- **EXERCISE**
The result should be a full, exact repeat of the entries, free of pictures.

- **THE RECORDS**
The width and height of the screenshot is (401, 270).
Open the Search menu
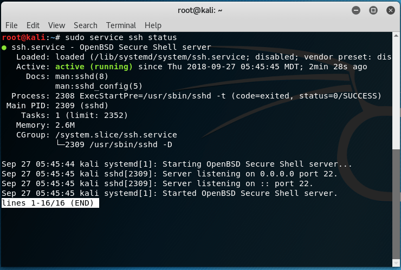coord(86,25)
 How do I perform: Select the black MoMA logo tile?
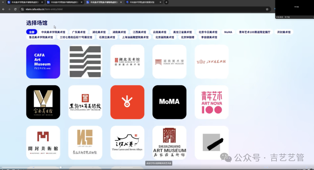pos(169,102)
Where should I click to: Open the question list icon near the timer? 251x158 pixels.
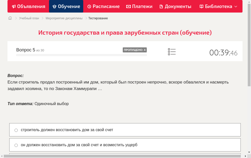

- **ANSWER TO THIS EXERCISE**
The width and height of the screenshot is (401, 270).
Open the Search menu
coord(86,25)
 How do I perform: Select the black MoMA logo tile?
pos(169,102)
Where should I click to: Open the question list icon near the timer? 251x158 pixels.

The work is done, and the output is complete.